Philadelphia bans cashless stores to protect 'unbanked' shoppers

Philadelphia has become the first city in the US to ban cashless stores following a City Council vote against the retail practice. Cities have faced growing criticism over the number of retail stores that have eliminated the option to pay with cash, instead requiring a mobile or card transaction. The new rule requiring stores to accept cash payments will start this summer.

Though cashless payments have become an increasingly popular way to purchase goods, cash is still accepted at most stores throughout the US. A growing trend, however, has seen a number of shops transition to a cashless business model, requiring customers to pay with a physical bank card or, in some cases, a mobile payment system.

Though digital transactions are faster and easier, they leave some people out altogether. Individuals who don't have bank accounts or credit cards are forced to use cash, which is impossible in a cashless store. It's that problem that Philadelphia has addressed with its regulation, which will require shops to accept legal tender as payment.

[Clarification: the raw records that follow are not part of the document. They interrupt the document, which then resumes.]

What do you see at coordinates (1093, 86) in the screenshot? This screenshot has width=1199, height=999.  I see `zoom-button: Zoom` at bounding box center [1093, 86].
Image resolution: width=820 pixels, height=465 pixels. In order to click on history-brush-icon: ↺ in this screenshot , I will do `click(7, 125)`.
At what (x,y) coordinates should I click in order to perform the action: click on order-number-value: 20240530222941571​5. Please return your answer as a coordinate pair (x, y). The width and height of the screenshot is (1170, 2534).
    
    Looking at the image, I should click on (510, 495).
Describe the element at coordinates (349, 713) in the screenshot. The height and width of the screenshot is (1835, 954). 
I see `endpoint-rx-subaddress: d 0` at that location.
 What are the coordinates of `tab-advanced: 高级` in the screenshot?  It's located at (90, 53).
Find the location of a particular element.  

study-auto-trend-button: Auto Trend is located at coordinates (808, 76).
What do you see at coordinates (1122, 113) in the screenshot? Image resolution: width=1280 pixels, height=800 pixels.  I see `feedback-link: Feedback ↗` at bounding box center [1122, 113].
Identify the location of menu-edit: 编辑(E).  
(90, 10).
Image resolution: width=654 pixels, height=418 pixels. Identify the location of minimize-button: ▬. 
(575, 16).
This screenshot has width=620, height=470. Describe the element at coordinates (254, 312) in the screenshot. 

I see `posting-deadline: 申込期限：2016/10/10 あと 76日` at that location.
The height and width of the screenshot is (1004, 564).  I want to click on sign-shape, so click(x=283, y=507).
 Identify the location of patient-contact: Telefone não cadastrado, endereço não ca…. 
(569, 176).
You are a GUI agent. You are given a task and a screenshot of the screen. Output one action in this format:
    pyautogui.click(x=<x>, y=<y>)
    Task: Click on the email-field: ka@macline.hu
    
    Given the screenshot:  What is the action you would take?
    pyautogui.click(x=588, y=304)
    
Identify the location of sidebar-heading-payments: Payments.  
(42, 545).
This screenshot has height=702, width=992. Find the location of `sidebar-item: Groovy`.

The regulation underscores a clash between any increasingly digital world and the people it is leaving behind. Critics have called cashless stores harmful, saying that though they may be more convenient, they ultimately discriminate against individuals who can't accommodate the restriction.

Speaking with the NYT, the bill's co-sponsor Bill Greenlee, City Councilman, explained, "It just seemed to me unfair that I could walk into a coffee shop right across from City Hall, and I had a credit card and could get a cup of coffee. And the person behind me, who had United States currency, could not."